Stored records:
* * * * * * * * *

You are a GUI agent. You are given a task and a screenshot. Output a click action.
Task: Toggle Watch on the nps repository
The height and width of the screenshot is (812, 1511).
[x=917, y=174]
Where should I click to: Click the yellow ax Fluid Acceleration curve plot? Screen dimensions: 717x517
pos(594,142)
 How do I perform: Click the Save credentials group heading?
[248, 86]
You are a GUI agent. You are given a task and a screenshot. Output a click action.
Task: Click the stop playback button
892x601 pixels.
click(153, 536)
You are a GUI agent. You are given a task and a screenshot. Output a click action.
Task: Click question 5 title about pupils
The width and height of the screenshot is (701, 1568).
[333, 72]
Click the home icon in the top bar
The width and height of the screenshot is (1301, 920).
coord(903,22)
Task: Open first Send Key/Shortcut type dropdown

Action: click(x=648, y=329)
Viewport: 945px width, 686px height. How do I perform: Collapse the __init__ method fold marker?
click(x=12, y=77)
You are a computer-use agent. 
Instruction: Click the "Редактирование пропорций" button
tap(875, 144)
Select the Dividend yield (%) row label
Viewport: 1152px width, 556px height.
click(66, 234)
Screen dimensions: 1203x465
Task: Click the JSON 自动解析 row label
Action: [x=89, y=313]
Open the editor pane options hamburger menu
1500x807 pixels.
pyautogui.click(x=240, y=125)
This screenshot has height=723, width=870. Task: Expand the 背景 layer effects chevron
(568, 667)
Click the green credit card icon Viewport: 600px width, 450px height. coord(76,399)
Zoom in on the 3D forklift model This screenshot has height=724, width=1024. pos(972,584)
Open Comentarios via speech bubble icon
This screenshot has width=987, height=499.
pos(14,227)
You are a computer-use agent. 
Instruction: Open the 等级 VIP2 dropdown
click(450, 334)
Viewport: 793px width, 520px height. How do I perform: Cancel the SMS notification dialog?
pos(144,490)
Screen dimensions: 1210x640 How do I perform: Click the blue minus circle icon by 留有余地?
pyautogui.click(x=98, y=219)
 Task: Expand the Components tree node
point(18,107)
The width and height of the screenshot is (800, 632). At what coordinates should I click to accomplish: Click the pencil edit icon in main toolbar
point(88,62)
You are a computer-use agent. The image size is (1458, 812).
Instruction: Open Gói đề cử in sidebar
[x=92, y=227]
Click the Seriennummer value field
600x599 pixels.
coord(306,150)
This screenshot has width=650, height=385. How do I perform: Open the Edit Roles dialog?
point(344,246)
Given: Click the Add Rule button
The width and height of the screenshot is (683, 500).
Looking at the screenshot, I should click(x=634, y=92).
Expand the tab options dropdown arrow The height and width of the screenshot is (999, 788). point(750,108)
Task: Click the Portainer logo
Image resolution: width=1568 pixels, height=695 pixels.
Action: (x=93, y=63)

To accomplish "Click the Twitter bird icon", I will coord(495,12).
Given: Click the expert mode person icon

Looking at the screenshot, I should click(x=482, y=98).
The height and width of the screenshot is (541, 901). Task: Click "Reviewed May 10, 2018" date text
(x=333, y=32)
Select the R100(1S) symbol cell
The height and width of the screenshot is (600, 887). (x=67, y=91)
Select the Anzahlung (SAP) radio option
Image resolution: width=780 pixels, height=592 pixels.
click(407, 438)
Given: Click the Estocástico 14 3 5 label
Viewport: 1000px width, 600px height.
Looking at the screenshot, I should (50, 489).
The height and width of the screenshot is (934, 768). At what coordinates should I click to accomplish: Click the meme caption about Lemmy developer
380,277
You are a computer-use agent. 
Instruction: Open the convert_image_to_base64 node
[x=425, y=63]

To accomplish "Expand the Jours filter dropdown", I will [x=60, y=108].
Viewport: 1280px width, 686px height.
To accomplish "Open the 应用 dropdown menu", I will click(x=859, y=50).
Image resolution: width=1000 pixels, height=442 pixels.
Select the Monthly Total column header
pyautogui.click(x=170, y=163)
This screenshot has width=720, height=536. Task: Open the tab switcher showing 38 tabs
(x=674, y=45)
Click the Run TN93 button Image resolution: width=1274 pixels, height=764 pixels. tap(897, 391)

* * * * * * * * *

* **Your goal**
In the records above, find every line containing the word "will" and show it.

* **Solution to the exercise**
To accomplish "Click the Twitter bird icon", I will coord(495,12).
To accomplish "Expand the Jours filter dropdown", I will [x=60, y=108].
To accomplish "Open the 应用 dropdown menu", I will click(x=859, y=50).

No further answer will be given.